Caminaba lentamente y con los ojos medio cerrados. Le dolían. Los pies, de caminar sobre escombros y cristales rotos que en su mayoría ella no había destrozado, y los ojos, de llorar reproches, tristezas y rabia contenida que nadie había sabido secar de sus mejillas. Le dolía… todo lo que a un ser humano le pueda doler.
A veces, hasta sonreír le dolía.
Acariciaba las paredes con sus dedos, intentando recordar lo hermosas (al menos para ella) que un día fueron. Estaban decoradas con fotografías de ellos, de cuando eran pequeños, de cuando se querían… Eso último seguía siendo una realidad, aunque bajo esa nube de polvo y oscuridad que había surgido tras la explosión parecía que su amor hubiera muerto y quedado enterrado.

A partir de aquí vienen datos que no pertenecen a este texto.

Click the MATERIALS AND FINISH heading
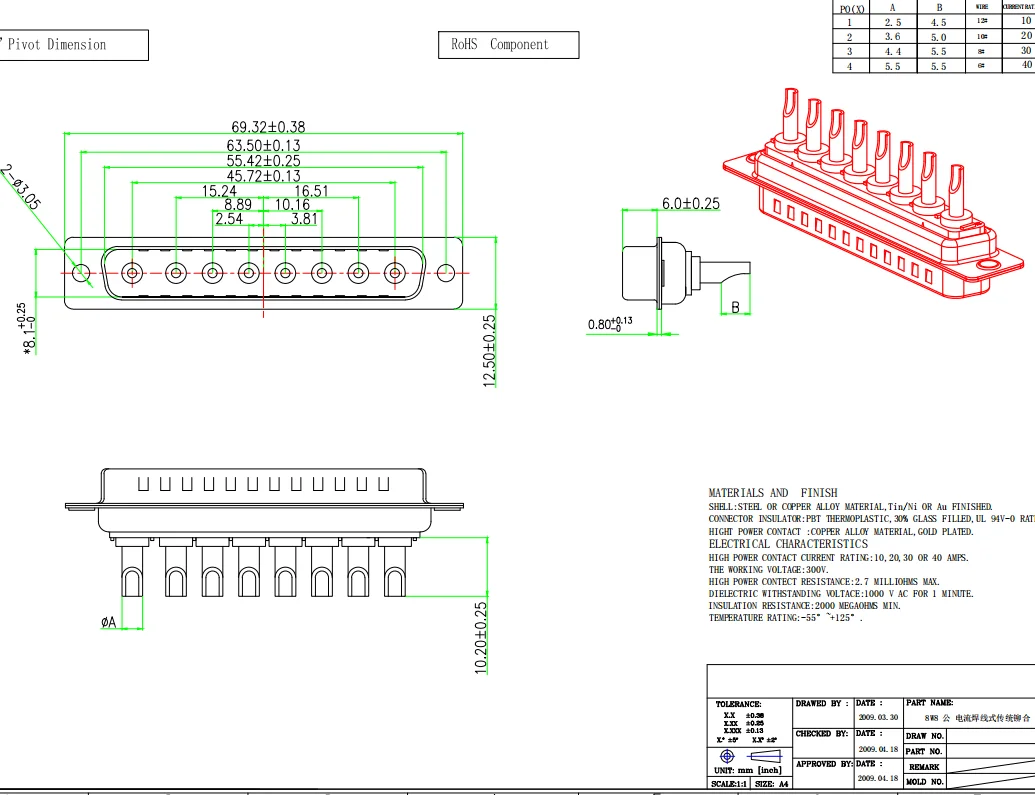Image resolution: width=1035 pixels, height=795 pixels. [773, 493]
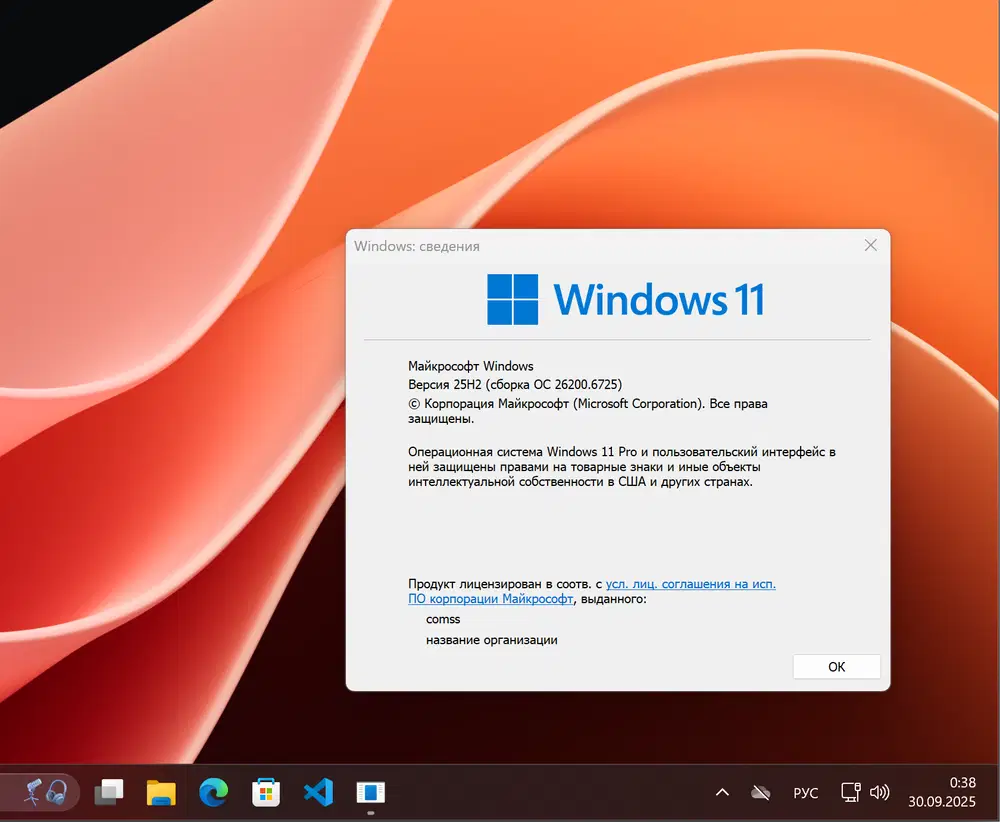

Pero ya no había fotografías que contemplar. Ya no había pedacitos de ellos capturados en una imagen plastificada y ajena al paso del tiempo. No había dibujos, ni los que daban un poco de vergüenza porque los hizo una niña que no sabía nada de técnicas pero sí de cómo ver el mundo, ni los realmente bonitos que habían sido fruto de su esfuerzo. No había marcas en la pared de cuando tuvieron lugar esos accidentes domésticos, ni las marquitas que pintaron con rotulador en la pared para saber cuánto les quedaba para alcanzar las estrellas.
No había.
Y como no había, ella sentía su ausencia, el vacío. Porque siempre querrás volver a tener algo que un día perdiste. Porque el corazón es egoísta y recuerda lo que un día fue. Porque la esperanza es lo último que nos abandona, eso dicen, pero también duele mientras se queda.
Ella, a pesar de todo, aguantaba muy bien el dolor.